Parkeernormen wel van toepassing op nieuwe ontwikkelingen
Als uitgangspunt geldt dat nieuwe ontwikkelingen meer parkeerdruk kunnen genereren. De normen in deze nota zijn dan ook van toepassing op nieuwe ontwikkelingen:
Parkeernormen niet van toepassing op de bestaande omgeving
Op parkeervraagstukken (zoals bijvoorbeeld een bestaande parkeerdruk) in een bestaande (woon)omgeving zijn de normen uit deze nota niet van toepassing. De reden hiervoor is dat bestaande (woon)omgevingen ontwikkeld en gerealiseerd zijn op basis van oudere normen.

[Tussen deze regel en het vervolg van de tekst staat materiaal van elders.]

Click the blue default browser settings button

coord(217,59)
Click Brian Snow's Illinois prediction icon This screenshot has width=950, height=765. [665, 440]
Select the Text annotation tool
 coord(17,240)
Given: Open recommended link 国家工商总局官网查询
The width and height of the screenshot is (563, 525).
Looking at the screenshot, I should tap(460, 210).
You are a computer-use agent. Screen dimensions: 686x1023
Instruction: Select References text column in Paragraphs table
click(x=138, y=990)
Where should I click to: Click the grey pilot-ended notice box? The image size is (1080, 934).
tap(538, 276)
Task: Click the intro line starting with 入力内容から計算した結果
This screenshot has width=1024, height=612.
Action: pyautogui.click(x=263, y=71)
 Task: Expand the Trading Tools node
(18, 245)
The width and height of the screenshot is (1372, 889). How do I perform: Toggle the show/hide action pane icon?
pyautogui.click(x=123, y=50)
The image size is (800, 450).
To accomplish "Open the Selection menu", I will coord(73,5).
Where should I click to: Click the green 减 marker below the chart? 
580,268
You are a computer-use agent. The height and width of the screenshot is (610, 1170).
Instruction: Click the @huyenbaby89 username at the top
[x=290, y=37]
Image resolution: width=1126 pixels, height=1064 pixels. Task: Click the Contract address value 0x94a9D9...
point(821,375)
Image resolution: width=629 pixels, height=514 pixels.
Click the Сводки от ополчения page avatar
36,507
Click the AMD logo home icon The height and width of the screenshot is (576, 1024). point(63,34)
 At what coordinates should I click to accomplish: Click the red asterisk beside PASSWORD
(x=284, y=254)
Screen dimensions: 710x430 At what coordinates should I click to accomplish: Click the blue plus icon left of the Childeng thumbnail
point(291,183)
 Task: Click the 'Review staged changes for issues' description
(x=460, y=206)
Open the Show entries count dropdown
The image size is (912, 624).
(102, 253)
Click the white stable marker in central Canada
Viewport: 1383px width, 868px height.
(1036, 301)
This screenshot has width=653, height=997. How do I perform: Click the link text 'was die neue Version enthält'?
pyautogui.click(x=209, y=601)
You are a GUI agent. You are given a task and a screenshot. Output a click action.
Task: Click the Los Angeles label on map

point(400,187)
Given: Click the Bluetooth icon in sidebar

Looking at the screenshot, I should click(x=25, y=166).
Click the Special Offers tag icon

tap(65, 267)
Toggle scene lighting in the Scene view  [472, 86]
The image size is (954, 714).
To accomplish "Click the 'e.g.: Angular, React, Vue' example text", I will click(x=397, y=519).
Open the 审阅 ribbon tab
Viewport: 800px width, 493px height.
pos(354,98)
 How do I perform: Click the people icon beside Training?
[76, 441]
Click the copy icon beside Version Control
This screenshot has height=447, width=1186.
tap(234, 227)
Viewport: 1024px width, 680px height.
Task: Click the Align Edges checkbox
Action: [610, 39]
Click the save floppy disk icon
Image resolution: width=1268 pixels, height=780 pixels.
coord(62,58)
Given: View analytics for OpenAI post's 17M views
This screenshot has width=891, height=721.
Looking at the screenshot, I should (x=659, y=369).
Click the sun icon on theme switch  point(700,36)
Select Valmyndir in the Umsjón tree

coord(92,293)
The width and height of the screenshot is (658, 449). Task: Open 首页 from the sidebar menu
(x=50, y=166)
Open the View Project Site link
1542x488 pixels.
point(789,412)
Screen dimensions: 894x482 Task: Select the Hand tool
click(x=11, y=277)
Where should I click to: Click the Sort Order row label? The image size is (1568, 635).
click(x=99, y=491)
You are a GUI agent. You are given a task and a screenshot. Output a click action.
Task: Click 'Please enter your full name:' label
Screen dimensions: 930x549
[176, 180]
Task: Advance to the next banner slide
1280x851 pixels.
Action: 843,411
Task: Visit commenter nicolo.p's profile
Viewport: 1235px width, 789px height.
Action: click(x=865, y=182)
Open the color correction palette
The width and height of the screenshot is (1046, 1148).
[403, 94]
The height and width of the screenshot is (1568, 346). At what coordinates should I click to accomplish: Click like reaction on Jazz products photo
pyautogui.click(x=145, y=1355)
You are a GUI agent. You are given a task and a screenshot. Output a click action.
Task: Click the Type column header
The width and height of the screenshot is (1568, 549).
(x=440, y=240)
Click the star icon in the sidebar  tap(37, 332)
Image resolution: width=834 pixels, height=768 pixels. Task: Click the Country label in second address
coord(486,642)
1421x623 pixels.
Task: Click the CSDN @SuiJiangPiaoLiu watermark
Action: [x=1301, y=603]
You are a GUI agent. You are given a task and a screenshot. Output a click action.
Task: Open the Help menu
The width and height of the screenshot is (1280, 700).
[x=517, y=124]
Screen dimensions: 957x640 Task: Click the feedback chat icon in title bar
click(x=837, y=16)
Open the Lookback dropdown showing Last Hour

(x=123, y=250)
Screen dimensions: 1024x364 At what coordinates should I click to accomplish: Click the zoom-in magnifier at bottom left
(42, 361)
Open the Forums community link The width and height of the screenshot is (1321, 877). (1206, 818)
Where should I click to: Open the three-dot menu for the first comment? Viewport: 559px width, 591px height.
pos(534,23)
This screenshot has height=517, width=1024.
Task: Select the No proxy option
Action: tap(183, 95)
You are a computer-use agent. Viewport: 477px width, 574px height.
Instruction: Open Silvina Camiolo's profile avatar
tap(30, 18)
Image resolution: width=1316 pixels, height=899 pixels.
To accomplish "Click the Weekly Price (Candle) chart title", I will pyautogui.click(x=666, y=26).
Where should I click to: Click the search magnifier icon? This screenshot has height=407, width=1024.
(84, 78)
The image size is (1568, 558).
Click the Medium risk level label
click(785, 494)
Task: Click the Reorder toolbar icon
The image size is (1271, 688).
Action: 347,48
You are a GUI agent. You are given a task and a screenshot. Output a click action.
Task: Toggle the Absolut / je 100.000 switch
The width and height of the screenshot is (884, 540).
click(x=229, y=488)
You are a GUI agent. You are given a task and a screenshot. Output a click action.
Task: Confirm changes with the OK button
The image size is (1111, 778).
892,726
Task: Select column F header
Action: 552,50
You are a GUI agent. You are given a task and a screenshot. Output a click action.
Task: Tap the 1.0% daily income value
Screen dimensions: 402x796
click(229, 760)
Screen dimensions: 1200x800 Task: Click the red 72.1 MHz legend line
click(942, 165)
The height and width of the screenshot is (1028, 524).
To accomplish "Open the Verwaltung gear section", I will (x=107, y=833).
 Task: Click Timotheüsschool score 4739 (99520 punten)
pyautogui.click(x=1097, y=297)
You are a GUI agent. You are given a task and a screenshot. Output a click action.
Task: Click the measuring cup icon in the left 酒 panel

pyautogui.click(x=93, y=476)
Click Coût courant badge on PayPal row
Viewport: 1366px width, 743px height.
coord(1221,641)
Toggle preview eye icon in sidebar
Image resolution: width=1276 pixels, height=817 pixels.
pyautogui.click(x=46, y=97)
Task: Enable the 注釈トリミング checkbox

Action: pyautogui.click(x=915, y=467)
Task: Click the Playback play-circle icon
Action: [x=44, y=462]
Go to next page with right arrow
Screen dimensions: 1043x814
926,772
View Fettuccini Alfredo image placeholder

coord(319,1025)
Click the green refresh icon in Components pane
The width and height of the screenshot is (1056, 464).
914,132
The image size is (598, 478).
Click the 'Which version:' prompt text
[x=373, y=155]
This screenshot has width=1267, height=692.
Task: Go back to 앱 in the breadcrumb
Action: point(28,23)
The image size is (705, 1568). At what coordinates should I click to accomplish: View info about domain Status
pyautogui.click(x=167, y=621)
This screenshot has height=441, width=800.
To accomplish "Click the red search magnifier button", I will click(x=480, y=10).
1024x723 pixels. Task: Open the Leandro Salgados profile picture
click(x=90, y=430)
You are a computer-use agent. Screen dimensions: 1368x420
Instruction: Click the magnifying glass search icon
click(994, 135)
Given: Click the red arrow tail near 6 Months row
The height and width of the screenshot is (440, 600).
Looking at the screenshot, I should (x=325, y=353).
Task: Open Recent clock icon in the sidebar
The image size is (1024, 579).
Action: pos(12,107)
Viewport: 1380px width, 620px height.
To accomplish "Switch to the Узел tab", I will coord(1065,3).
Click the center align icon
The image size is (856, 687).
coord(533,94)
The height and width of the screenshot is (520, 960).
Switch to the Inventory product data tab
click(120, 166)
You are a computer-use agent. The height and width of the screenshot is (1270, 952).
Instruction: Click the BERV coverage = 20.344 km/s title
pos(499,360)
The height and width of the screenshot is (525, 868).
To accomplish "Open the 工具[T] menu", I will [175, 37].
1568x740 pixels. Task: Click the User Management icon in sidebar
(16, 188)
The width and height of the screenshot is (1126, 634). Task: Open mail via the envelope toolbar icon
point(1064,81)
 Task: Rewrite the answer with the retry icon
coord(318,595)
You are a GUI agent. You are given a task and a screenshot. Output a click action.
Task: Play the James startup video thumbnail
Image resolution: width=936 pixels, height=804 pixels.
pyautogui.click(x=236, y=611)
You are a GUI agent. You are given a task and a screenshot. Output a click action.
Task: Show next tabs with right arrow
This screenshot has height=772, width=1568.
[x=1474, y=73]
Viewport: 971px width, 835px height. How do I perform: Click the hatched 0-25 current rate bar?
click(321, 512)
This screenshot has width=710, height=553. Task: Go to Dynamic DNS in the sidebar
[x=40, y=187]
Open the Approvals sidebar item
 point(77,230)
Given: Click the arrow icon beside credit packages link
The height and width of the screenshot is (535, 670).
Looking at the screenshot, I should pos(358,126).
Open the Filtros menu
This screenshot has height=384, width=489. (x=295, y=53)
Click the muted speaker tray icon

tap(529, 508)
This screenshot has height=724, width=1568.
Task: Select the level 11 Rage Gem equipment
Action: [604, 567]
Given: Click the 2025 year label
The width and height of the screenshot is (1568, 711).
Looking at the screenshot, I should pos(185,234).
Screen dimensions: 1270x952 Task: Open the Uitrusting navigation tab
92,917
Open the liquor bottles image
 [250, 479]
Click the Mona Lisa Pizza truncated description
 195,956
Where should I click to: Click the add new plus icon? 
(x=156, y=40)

Oplossingen voor deze parkeervraagstukken is maatwerk en in veel gevallen alleen te realiseren met een integrale aanpak, bijvoorbeeld door bij een reconstructie te kijken of extra parkeerplaatsen gerealiseerd kunnen worden.
De hoofdregel voor het parkeren is dat bij nieuwe ontwikkelingen voldaan dient te worden aan de parkeernorm die voortkomt uit de kencijfers zoals in hoofdstuk 3 worden aangegeven. In enkele gevallen kan maatwerk worden geleverd. In hoofdstuk 4 wordt een beschrijving gegeven van deze mogelijkheden.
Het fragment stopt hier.